The performance of Altice, the acquisitive investment vehicle controlled by telecoms billionaire Patrick Drahi, continues to diverge between its growing US division and its struggling French unit SFR where it is still losing clients.
Altice said on Thursday that core operating profit grew 9.5% in the first three months of the year to €2.24bn. However the gap widened between Altice USA, which grew 31.2 per cent to €896m, and SFR, where operating profit dropped 5.1 per cent to €820m.
SFR, the second-largest telecoms operator in France after Orange, continues to churn clients despite an expensive strategy of adding content to telecoms packages to try to attract and retain them. It lost 351,000 mobile clients and 213,000 broadband customers in the first quarter.
SFR’s first quarter operating margin of 30.3 per cent is the worst recorded since Mr Drahi bought SFR in November 2014, according to Reuters.

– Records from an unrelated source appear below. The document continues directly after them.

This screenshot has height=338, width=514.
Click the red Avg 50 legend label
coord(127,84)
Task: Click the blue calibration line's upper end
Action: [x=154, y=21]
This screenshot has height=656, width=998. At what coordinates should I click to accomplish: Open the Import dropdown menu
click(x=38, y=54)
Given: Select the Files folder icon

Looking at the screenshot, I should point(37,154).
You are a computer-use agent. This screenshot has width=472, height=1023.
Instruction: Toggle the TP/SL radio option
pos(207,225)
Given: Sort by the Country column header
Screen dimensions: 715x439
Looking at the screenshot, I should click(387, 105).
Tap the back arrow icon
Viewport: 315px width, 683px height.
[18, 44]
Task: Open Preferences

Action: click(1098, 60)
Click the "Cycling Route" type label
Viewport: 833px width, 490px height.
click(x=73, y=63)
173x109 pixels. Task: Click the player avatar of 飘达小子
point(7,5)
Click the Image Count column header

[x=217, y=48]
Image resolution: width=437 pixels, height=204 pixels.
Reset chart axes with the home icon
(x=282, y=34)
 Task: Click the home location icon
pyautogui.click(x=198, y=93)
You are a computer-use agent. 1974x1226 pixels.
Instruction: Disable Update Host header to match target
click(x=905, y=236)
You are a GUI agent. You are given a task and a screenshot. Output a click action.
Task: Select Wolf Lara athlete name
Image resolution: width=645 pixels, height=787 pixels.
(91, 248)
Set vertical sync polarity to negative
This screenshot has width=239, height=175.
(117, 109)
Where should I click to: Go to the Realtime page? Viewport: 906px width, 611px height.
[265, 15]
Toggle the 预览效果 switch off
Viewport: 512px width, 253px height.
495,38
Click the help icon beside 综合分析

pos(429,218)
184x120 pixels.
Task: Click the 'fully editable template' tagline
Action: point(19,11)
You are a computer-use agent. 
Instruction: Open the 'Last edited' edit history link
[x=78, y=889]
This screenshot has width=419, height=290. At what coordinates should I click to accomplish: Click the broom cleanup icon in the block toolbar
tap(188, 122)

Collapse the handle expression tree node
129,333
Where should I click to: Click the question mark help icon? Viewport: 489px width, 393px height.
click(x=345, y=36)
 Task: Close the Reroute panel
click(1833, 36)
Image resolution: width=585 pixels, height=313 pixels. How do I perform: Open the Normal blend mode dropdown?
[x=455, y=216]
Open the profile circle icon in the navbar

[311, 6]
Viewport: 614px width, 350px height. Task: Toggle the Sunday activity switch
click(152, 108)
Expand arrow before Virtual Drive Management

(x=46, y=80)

Altice is preparing to float its US division, which would give the debt-laden group currency to fuel further expansion. Altice USA chief executive Dexter Goei said on a conference call that it is “yet to determine the number of shares or the price range” and is expecting comments from the US regulator in May.
Altice has been investing in networks and now “the number one priority is around customer experience,” said chief executive Michel Combes. The group’s strategy is based on a belief in the convergence of telecoms, media and advertising, and in March it acquired Teads, the number one video advertising marketplace in the world, as part of this.